§ Instructions for the task
Would you please copy the part of the material below that opens with the line containing "Adatkezelési nyilatkozat (1014, 1689)" and closes with the line containing "Admin (1633, 1689)"? Copy it exactly, and only it.

Start of Block

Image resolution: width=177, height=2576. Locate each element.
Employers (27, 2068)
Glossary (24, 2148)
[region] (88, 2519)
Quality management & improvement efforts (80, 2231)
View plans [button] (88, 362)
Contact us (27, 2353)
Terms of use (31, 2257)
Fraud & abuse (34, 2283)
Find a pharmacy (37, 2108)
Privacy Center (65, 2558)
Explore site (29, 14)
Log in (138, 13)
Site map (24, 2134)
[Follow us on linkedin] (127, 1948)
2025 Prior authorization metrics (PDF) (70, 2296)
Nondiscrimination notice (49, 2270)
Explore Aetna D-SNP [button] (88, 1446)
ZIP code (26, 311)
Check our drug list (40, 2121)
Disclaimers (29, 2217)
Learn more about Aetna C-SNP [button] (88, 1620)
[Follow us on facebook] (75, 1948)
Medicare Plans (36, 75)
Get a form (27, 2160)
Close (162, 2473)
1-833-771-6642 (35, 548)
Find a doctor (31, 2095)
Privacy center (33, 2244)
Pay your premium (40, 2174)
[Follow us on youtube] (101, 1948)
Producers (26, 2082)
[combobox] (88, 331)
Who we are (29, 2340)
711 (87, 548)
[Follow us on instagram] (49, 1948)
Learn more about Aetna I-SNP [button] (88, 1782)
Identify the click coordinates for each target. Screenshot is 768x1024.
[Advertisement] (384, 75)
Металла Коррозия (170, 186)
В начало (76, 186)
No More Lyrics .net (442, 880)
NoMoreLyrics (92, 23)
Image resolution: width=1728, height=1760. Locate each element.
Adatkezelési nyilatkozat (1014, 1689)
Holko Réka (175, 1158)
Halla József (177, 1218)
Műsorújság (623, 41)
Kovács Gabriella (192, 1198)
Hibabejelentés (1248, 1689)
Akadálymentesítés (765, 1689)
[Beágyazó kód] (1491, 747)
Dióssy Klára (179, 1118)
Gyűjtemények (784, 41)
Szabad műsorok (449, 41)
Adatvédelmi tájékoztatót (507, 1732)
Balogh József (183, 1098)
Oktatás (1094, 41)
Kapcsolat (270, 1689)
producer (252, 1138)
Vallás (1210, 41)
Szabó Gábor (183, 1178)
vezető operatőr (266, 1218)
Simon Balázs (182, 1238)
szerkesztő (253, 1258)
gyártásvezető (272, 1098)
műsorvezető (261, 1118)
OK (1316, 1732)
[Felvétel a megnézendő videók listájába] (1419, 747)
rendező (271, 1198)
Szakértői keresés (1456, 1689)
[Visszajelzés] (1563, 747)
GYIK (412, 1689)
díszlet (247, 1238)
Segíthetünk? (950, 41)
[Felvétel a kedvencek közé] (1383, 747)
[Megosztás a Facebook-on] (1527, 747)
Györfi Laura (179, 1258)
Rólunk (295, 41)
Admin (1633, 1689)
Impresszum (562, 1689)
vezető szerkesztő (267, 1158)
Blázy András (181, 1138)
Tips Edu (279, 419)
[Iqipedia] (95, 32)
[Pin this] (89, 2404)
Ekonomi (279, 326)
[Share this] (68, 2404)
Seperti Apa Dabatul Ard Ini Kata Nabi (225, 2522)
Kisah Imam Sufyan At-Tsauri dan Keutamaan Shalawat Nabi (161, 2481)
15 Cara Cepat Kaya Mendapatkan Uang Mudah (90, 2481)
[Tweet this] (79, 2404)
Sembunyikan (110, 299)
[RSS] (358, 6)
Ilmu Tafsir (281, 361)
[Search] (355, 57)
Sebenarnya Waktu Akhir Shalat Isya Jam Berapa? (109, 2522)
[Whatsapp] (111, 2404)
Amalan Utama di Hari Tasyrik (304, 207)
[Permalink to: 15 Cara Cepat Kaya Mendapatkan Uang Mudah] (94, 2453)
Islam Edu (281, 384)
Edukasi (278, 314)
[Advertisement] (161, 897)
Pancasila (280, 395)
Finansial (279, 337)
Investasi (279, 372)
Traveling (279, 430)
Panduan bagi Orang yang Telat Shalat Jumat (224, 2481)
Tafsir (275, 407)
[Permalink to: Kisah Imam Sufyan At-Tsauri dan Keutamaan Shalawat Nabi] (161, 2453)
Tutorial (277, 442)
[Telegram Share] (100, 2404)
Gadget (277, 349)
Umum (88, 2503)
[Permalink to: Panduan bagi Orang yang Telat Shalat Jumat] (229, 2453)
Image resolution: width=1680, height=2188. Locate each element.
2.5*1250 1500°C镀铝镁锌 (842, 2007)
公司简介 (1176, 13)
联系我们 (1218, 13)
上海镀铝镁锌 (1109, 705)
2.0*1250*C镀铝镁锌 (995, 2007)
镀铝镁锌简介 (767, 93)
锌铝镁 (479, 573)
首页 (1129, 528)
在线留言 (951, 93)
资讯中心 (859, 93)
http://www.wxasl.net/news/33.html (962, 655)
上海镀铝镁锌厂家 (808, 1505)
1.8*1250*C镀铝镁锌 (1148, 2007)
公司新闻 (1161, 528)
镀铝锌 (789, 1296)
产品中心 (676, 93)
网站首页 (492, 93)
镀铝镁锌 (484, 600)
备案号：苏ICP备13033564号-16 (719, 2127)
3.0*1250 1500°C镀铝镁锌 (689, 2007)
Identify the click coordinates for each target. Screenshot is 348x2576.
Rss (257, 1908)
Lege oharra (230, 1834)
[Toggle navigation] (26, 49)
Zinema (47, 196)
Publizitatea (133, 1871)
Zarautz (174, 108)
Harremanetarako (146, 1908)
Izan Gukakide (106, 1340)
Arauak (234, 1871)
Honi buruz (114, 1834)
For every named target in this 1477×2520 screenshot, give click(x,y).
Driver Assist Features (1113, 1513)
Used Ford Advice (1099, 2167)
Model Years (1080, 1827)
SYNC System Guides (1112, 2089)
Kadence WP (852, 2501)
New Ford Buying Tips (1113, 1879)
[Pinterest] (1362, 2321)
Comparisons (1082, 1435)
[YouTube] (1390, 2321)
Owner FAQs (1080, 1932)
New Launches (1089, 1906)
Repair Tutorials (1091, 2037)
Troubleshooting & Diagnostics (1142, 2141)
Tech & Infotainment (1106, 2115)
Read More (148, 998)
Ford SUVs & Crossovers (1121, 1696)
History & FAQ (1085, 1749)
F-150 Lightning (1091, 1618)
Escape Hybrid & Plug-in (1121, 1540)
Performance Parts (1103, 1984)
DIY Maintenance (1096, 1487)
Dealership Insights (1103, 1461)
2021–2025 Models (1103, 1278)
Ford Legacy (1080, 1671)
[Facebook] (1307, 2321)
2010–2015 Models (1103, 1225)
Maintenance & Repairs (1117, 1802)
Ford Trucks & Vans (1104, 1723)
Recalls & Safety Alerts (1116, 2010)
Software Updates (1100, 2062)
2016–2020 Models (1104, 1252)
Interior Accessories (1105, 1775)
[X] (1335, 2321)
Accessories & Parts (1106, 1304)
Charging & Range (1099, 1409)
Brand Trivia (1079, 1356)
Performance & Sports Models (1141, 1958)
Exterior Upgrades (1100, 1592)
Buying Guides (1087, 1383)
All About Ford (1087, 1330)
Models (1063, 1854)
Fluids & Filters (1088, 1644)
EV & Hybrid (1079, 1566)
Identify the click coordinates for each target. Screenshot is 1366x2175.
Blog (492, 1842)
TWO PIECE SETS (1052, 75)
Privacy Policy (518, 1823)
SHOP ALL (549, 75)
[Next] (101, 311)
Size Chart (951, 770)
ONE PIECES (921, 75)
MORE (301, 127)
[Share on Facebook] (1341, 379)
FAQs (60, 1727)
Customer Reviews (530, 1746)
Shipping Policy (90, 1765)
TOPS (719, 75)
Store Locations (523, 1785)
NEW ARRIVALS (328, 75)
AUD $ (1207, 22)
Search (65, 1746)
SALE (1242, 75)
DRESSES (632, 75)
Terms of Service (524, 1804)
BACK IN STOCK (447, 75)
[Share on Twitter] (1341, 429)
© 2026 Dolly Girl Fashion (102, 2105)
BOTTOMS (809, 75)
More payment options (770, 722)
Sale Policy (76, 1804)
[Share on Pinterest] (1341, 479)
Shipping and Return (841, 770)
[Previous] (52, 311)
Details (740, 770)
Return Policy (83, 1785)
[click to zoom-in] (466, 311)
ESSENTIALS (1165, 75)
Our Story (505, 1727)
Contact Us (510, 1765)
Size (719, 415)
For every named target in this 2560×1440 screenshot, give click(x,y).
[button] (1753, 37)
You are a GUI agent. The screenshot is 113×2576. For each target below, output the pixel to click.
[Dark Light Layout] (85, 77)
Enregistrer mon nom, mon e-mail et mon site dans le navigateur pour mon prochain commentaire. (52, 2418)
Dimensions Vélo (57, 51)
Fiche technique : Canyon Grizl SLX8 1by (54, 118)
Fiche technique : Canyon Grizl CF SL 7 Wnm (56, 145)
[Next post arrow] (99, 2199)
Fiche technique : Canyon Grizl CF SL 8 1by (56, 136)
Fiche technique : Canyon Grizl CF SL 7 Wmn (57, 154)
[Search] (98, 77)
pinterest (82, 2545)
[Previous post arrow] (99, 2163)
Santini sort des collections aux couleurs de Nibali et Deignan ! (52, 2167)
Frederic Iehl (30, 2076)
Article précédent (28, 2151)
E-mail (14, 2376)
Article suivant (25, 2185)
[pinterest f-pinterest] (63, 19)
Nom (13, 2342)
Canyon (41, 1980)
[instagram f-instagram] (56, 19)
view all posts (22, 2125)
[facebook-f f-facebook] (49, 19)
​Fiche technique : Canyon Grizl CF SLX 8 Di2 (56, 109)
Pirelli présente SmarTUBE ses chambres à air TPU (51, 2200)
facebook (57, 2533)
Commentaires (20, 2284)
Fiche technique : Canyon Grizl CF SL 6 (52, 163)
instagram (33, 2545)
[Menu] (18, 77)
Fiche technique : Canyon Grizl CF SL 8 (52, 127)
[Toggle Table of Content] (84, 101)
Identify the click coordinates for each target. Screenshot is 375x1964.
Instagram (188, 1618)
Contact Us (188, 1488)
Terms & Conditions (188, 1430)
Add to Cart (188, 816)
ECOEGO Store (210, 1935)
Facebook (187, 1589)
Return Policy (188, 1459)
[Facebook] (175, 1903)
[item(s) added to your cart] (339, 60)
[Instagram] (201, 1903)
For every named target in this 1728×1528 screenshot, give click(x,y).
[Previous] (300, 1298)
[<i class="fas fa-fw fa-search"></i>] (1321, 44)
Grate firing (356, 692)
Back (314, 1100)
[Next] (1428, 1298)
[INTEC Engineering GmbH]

End of Block

§ Written solution
Adatkezelési nyilatkozat (1014, 1689)
Holko Réka (175, 1158)
Halla József (177, 1218)
Műsorújság (623, 41)
Kovács Gabriella (192, 1198)
Hibabejelentés (1248, 1689)
Akadálymentesítés (765, 1689)
[Beágyazó kód] (1491, 747)
Dióssy Klára (179, 1118)
Gyűjtemények (784, 41)
Szabad műsorok (449, 41)
Adatvédelmi tájékoztatót (507, 1732)
Balogh József (183, 1098)
Oktatás (1094, 41)
Kapcsolat (270, 1689)
producer (252, 1138)
Vallás (1210, 41)
Szabó Gábor (183, 1178)
vezető operatőr (266, 1218)
Simon Balázs (182, 1238)
szerkesztő (253, 1258)
gyártásvezető (272, 1098)
műsorvezető (261, 1118)
OK (1316, 1732)
[Felvétel a megnézendő videók listájába] (1419, 747)
rendező (271, 1198)
Szakértői keresés (1456, 1689)
[Visszajelzés] (1563, 747)
GYIK (412, 1689)
díszlet (247, 1238)
Segíthetünk? (950, 41)
[Felvétel a kedvencek közé] (1383, 747)
[Megosztás a Facebook-on] (1527, 747)
Györfi Laura (179, 1258)
Rólunk (295, 41)
Admin (1633, 1689)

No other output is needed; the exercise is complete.